* begin SOURCE *

‘Marley’ Review

Published 3 years ago by , Updated November 26th, 2014 at 7:46 pm,

Marley a documentary by Kevin Macdonald review Marley Review

Marley paints a portrait of the famed musician in such a way that few films before it have been able to.

Many of us think we know Bob Marley. Years upon years of listening to the superstar reggae musician’s seminal works – not to mention his revered position within the zeitgeists of so many cultures – has fostered a natural sense of familiarity with the iconic figure, who stares out from the front of our tee-shirts or wall hangings with all the prominence of a religious figure.

If there is one thing to be said about the new documentary Marley – which looks back over life and career of Bob Marley – it’s that it clearly demonstrates the reality that many of us who think we know Bob Marley still have a lot to learn about the actual man, and the realities of his life story. For longtime fans and admirers who do know the details of Bob’s life, Oscar-winning director Kevin Macdonald’s (Last King of Scotland, One Day in September) documentary is a beautiful and reverent celebration of all that Marley was and has become in the eras since his passing.

Marley proudly touts the tagline of being the first documentary officially sanctioned by Marley family. In that sense, the film provides testimony from those who were actually close to Bob Marley and went through the journey of life alongside him. This means that we are getting first-hand insights from a large collection of people who were actually there, who actually know, rather than some studious fact-checker, scholar or filmmaker who simply thinks that they know (Macdonald remains behind the camera, allowing his “characters” to offer their accounts freely, with few prompts).

* end SOURCE *

## TO DO:
According to the review of the documentary Marley, what tagline does the film proudly tout?

* begin LISTED RECORDS *

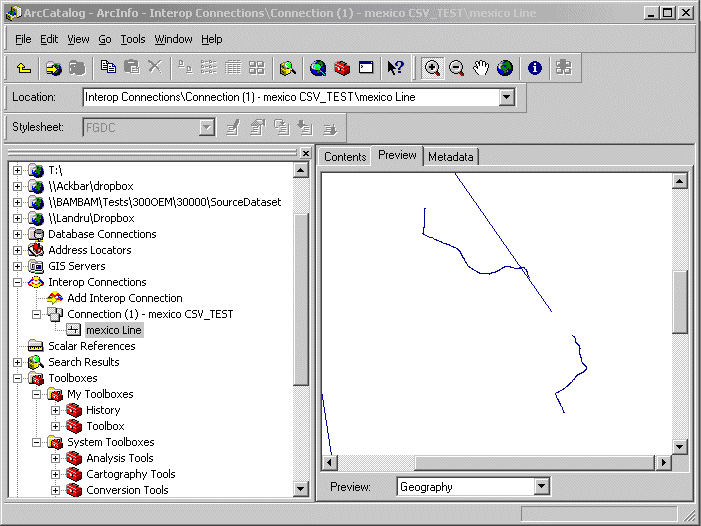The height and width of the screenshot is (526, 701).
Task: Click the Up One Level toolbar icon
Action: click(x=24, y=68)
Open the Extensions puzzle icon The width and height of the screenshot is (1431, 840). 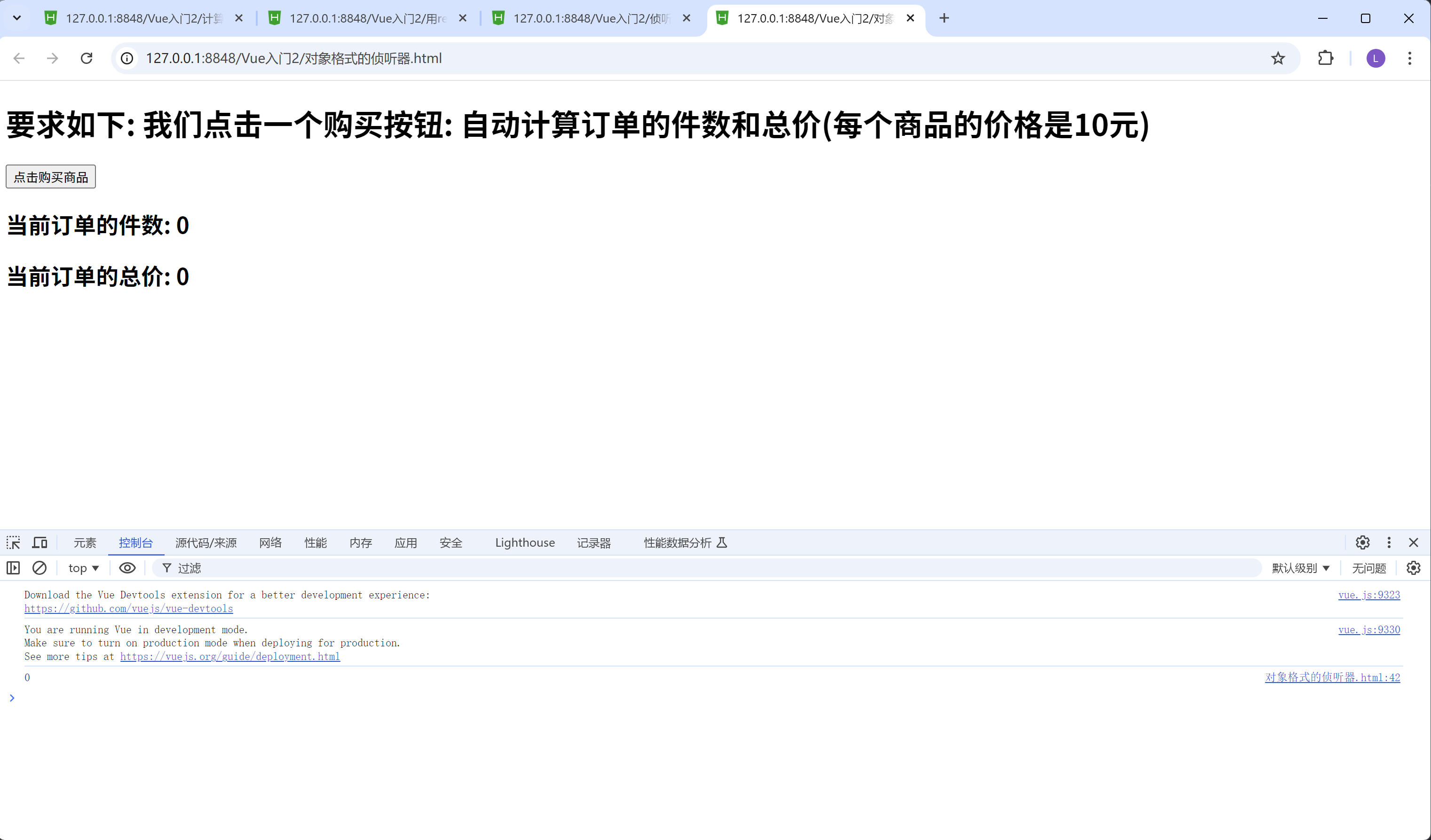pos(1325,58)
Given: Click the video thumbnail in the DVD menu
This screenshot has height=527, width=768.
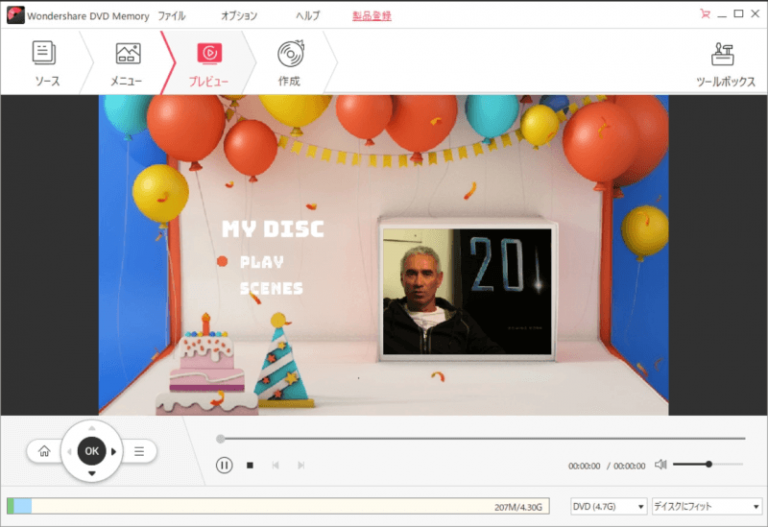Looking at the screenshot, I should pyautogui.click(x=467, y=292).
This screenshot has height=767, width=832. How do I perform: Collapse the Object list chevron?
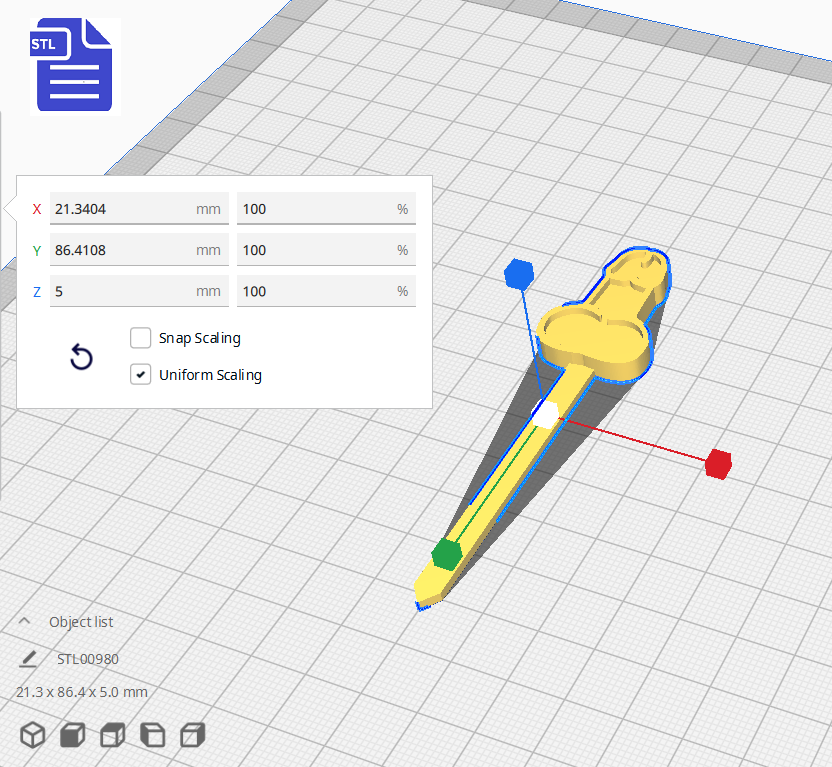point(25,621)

* end LISTED RECORDS *

## RESPONSE TO THE EXERCISE:
It is the first documentary officially sanctioned by the Marley family.